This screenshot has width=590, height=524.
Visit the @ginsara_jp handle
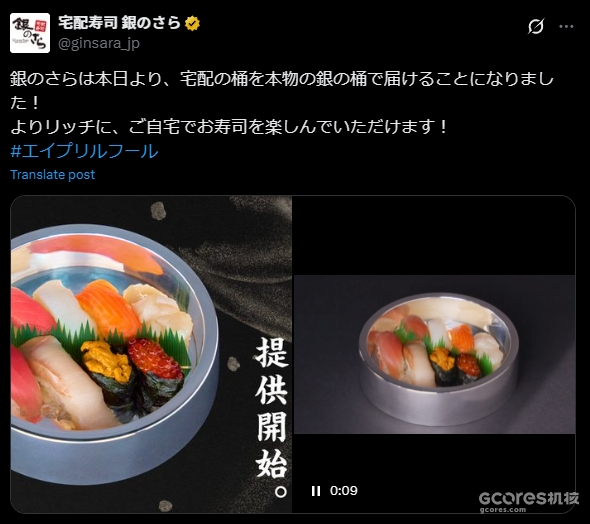point(99,43)

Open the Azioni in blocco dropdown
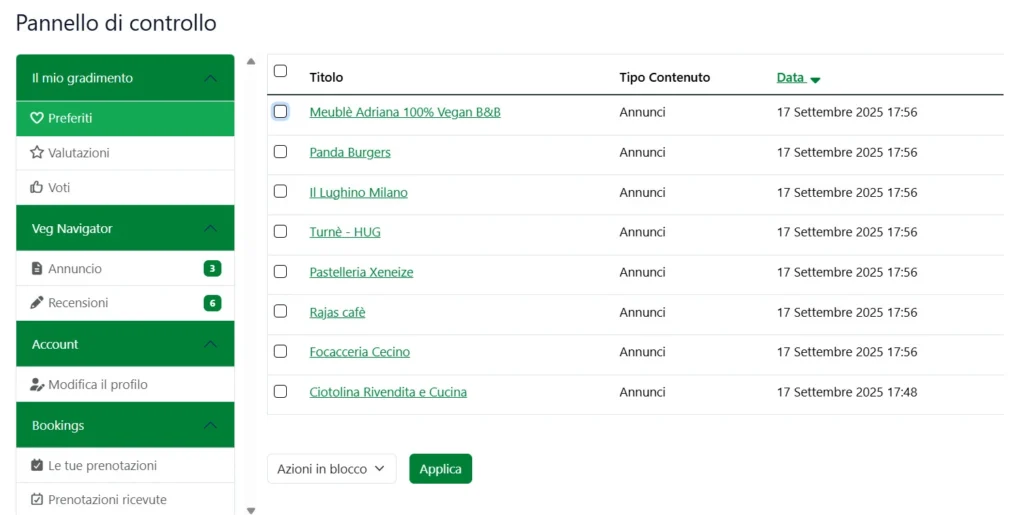tap(331, 468)
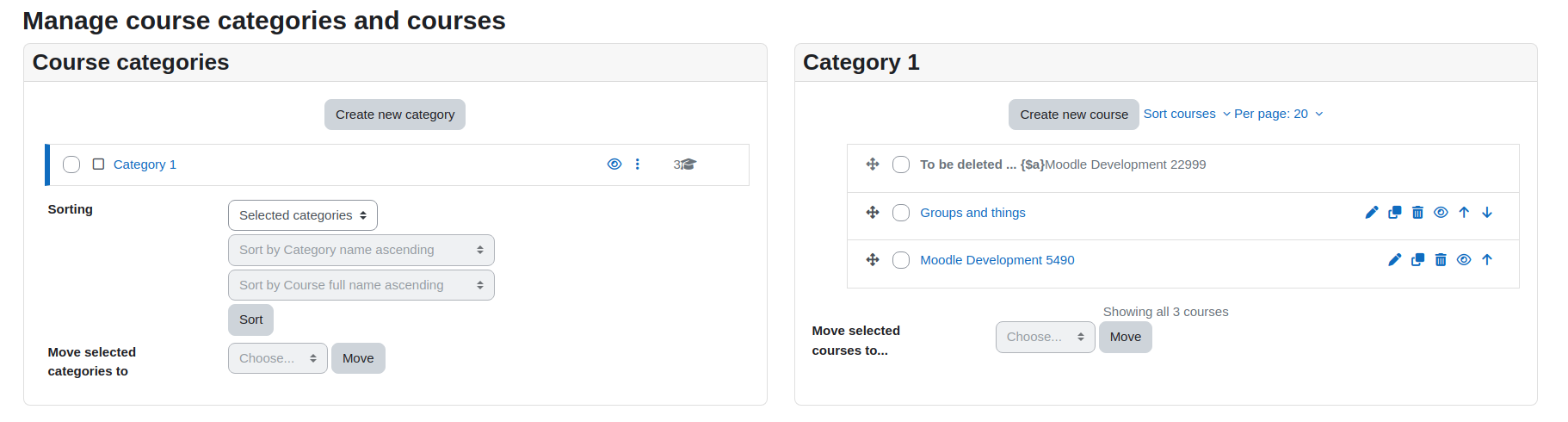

To do: Reproduce the listing verbatim, pictures excluded.

Solution for this exercise:
This screenshot has width=590, height=524.
Visit the @ginsara_jp handle
point(99,43)

Open the Azioni in blocco dropdown
tap(331, 468)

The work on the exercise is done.